Und jetzt geht er, die Hände in den Hosentaschen und mit seinem Geld klimpernd, über den Markt. In der Thoreinfahrt des Wirtshauses sind Lebzelterstände errichtet, die für ihn des Anziehenden genug bieten. Lange bleibt er sinnend davor stehen und überlegt, ob er sich einen lebzeltenen Reiter, „Katarrhzelteln mit Gedichten“ oder „Busserln“ oder ein „Rumflascherl“ aus Zucker kaufen soll. Er widersteht aber der Versuchung und geht weiter. Auf dem Kirchenplatze – Bude an Bude. Was giebt es da alles zu schauen, zu wünschen, zu begehrenl Immer wieder bleibt er stehen, klimpert mit seinem Gelde und reißt sich los. Da giebt es Spielwaren, Soldaten, Tiere, dort Hosenträger, Mützen, weiter unten den Geschirrmarkt mit allerliebsten kleinen Häferln und Gläschen; dort sieht er gar einen Gummiball, wie er ihn schon lang gewünscht, und hier einen Magnet, wie ihn der Hansl hat, der damit die Taschenmesser magnetisiert, welche dann wieder Stahlfedern und Eisenspäne anziehen. Wie hat sich der Hansl damit in Respekt gesetzt! Wenn er so einen Magnet hätte – aber nein, er klimpert mit dem Gelde und geht weiter. Und nun steht er vor dem Ringelspiel! Der Schimmel, der Löwe, die Giraffe! Wird er da widerstehen können, wenn abends das Werkel (Drehorgel) spielt und die Kameraden sich auf den wilden Tieren stolz herumtummeln? Er faßt seinen Schatz krampfhaft an und wendet sich ab – er ist ja ein Bäuerlein, das sich nicht so leicht vom Gelde trennt. –

Davon merkt man allerdings nichts, wenn man das lebhafte Markttreiben betrachtet, das sich schon seit den Morgenstunden entwickelt hat. Die Einwohnerschaft sowohl als auch die Besucher aus der Nachbarschaft haben heute gespickte Börsen und den guten Vorsatz, „aufzuhauen“ und „Haare zu lassen“. Heute hat auch der ärmste Bursch die „Spendierhosen“ an, und wo giebt es denn einen Burschen, der an diesem Tage nicht einen Schatz zu bedenken hätte? Der kleine Sepp steht bei den Verkaufsbuden und sieht zu, wie da die Gulden fliegen, und er reißt Mund und Augen auf: denn daß es soviel Geld überhaupt giebt, hätte er sich nicht vorgestellt! Und dazu kommt noch das Geld, mit dem er in der Tasche klimpert! Unglaublich! – Daß die Krämer und Kleinhändler mit ihrer Losung zufrieden sind, kann man am Nachmittage sehen, wo sie sich im Gasthaus und auf dem Platz vor demselben unter den Bauern gütlich thun und den Abend erwarten, um nach gethaner Arbeit dem Tanzvergnügen zu huldigen.

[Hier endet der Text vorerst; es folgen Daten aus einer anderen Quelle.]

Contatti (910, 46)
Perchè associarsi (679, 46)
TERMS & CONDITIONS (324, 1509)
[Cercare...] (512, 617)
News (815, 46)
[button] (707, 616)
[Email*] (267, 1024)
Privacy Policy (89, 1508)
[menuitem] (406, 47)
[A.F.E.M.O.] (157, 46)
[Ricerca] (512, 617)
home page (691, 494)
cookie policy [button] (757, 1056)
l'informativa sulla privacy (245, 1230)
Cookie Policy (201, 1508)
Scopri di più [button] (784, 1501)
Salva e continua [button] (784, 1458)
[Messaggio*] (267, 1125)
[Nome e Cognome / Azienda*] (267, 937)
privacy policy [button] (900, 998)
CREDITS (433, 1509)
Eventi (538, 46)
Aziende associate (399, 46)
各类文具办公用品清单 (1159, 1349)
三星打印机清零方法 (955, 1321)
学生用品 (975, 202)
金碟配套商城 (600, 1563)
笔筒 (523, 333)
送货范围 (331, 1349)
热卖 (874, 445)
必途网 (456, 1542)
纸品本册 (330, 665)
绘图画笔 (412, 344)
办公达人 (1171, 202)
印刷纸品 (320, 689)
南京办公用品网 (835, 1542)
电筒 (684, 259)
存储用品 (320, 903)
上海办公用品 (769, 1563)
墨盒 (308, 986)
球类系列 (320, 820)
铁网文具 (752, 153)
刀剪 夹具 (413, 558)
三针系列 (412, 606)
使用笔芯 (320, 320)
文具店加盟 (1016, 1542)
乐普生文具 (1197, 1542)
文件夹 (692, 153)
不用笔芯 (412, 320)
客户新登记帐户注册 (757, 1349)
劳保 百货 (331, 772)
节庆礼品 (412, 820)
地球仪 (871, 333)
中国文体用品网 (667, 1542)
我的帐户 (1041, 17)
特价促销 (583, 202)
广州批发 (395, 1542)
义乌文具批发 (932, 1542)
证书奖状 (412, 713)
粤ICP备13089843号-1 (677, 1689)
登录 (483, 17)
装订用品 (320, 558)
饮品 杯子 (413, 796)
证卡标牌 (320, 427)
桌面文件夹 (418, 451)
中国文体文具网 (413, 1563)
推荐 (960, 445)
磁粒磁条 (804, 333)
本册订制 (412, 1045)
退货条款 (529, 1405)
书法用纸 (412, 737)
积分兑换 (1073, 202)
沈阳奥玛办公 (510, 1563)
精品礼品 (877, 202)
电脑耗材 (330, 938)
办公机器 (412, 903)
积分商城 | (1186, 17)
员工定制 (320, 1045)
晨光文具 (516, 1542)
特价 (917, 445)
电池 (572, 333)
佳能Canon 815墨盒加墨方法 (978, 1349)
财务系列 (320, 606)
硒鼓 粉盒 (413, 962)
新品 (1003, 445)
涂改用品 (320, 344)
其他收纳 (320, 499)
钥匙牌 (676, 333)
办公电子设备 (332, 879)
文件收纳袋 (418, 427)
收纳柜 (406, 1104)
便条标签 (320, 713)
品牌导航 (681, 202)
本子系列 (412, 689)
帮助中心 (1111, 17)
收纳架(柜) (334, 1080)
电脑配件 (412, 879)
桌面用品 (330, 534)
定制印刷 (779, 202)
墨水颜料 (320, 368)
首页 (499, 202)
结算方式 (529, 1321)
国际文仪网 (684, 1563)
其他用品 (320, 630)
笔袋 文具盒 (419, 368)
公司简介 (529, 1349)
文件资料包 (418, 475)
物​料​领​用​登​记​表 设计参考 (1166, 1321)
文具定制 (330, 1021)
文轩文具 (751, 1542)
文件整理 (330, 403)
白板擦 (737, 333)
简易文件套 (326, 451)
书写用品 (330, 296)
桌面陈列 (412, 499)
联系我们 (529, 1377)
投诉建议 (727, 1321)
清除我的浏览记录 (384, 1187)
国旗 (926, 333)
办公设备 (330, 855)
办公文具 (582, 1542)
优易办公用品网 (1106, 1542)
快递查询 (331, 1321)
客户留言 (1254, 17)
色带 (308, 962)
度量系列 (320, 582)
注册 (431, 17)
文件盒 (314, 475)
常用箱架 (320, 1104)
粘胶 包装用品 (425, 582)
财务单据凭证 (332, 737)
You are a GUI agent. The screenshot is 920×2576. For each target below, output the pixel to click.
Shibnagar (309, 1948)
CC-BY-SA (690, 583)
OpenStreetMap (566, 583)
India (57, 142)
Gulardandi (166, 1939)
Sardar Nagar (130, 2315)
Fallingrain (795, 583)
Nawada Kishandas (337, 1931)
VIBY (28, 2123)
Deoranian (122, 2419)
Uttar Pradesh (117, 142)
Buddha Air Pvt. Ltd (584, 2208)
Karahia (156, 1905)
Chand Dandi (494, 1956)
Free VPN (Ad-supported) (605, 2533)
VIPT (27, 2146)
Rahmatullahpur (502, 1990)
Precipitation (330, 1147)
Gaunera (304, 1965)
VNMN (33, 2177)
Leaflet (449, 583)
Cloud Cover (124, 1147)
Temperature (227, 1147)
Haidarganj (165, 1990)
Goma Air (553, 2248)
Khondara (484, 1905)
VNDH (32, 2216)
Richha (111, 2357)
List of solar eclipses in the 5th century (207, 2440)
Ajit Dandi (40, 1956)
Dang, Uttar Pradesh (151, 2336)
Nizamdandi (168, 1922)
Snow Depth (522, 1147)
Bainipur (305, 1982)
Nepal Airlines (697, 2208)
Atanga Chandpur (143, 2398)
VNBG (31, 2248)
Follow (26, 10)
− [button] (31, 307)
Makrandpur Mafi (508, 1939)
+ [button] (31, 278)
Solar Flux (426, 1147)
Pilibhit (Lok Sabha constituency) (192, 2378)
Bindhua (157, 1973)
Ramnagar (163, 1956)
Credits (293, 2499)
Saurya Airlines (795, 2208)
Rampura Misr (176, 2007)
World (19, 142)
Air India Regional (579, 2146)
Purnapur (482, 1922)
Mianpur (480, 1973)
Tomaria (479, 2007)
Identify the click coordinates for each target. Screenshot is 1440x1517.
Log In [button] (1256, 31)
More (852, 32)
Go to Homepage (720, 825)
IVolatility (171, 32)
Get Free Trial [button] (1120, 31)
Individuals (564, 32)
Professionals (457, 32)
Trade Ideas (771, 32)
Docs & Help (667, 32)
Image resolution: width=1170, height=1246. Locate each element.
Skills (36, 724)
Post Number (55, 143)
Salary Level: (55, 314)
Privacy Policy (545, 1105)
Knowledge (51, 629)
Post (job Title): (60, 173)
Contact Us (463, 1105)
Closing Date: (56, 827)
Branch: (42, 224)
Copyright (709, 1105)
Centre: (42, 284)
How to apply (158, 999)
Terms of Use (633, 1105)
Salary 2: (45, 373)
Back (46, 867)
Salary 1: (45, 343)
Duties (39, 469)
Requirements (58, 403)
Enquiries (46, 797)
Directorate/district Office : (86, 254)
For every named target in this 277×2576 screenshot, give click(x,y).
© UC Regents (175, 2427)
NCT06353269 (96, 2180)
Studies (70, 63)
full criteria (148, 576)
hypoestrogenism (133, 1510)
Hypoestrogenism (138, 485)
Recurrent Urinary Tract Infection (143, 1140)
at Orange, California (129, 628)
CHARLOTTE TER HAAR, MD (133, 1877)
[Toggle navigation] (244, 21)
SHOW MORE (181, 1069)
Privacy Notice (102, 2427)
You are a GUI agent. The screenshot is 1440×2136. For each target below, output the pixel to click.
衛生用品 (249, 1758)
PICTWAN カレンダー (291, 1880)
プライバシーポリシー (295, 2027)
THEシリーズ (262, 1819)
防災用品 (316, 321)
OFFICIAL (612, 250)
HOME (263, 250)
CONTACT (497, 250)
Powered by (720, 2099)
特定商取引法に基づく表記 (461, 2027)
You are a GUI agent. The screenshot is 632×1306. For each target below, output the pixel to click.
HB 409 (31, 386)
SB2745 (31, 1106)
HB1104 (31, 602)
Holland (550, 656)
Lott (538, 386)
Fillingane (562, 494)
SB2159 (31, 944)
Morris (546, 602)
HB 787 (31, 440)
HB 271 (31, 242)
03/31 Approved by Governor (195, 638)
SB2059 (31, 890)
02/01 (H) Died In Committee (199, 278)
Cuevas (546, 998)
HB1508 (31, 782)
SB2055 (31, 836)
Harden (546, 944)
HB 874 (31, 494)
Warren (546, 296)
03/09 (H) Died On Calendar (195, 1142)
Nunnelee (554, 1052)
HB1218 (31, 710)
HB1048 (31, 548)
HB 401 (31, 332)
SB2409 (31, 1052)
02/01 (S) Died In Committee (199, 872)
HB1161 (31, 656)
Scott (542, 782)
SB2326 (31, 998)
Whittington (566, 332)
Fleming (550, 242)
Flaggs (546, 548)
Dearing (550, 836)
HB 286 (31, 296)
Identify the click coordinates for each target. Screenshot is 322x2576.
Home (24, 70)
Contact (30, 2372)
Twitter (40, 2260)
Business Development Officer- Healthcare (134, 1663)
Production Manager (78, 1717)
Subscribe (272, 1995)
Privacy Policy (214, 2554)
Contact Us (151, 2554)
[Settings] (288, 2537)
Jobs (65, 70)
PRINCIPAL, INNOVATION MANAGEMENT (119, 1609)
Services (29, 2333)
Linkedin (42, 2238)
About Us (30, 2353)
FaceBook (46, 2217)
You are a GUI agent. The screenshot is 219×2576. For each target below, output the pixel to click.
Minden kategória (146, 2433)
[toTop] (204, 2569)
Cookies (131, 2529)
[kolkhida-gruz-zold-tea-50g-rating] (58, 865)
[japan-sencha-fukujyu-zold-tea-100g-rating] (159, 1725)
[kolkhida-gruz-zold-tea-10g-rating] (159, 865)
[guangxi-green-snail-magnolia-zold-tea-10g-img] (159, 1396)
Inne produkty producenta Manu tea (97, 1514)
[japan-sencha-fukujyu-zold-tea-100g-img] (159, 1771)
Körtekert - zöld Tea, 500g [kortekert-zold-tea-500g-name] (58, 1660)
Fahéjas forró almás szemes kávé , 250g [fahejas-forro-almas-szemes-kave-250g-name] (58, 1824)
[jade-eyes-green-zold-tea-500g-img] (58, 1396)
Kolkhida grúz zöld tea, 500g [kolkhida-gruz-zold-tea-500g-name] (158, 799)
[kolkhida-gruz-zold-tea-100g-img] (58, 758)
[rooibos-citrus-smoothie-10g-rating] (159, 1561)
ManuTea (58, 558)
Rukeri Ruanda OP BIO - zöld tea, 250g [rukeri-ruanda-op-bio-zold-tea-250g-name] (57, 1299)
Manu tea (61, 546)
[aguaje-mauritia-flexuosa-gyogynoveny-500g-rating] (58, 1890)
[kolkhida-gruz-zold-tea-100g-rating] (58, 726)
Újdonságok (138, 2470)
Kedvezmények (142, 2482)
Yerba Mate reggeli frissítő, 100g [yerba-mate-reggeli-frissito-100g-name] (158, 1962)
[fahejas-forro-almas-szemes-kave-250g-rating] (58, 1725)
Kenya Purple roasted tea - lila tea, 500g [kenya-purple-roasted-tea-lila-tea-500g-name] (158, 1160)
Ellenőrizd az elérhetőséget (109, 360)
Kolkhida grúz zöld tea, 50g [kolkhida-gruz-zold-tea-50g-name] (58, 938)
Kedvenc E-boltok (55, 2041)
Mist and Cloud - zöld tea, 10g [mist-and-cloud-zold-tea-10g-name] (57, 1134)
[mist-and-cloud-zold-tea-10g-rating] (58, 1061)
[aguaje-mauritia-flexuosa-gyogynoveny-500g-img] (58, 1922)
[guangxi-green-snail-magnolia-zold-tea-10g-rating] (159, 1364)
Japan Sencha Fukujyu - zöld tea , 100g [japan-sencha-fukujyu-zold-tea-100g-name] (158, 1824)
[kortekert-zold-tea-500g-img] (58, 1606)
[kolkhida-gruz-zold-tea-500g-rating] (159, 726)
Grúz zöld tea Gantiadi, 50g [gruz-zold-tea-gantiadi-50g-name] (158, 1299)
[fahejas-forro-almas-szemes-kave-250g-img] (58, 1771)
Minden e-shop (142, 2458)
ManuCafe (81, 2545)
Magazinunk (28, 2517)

Nach dem „Segen“ beginnt das eigentliche Fest. Kaum ist der letzte Kirchengast ins Freie getreten, hört man schon den hellen Klang der fallenden Kegel; denn am „Kirtag“ messen sich die Matadoren dieses edlen Sports und oft giebt es ein heißes Ringen zwischen dem Champion eines Nachbardorfes und dem einheimischen Meister. Oft geht es um bedeutende Beträge und die Leidenschaft des Spiels reißt manchen zu unsinnigen Einsätzen und Wetten hin, die mitunter ansehnliche Summen, den Ertrag wochenlangen Fleißes verschlingen. Mit banger Erwartung und Thränen in den Augen steht das „Dirndl“ dabei, wenn sie zusehen muß, wie ihr „Bua“ mit hochrotem Gesicht und glühenden Augen einen Gulden nach dem andern in den Sand wirft und immer häufiger Patzer macht; dabei stürzt er ein Glas nach dem andern hinunter und ist kaum mehr seiner Sinne mächtig. Mit welch frohem Gemüt waren sie ausgezogen und wie ganz anders hatte sie sich die Freuden dieses Festes ausgemalt…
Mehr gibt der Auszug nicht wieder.